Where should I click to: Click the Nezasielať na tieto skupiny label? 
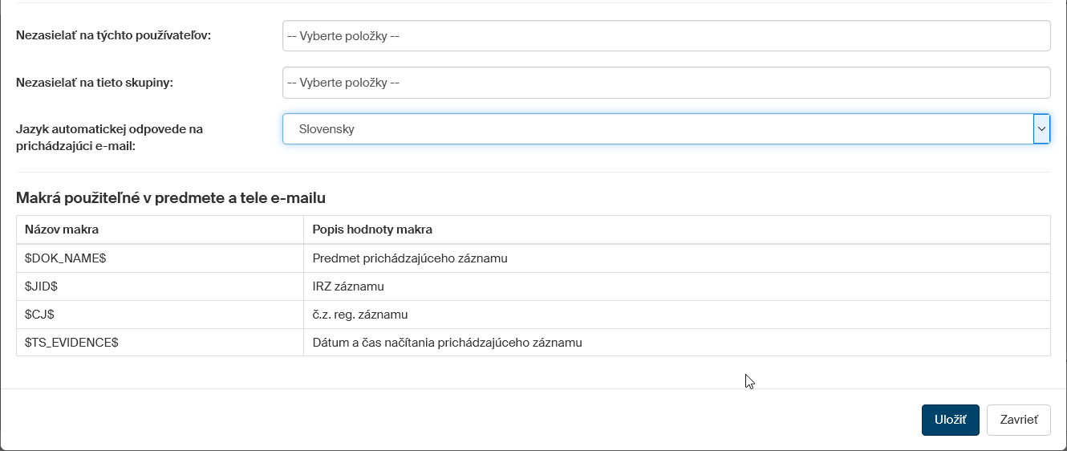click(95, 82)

---

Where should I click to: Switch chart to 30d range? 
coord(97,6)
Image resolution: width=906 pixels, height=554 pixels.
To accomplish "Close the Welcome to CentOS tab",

- [Task prompt]:
Please copy the data word for word, beginning with the line that contains "Where should I click to: Switch" and continuing through the line that contains "the Welcome to".

- [Answer for this exercise]:
Where should I click to: Switch chart to 30d range? 
coord(97,6)
Image resolution: width=906 pixels, height=554 pixels.
To accomplish "Close the Welcome to CentOS tab",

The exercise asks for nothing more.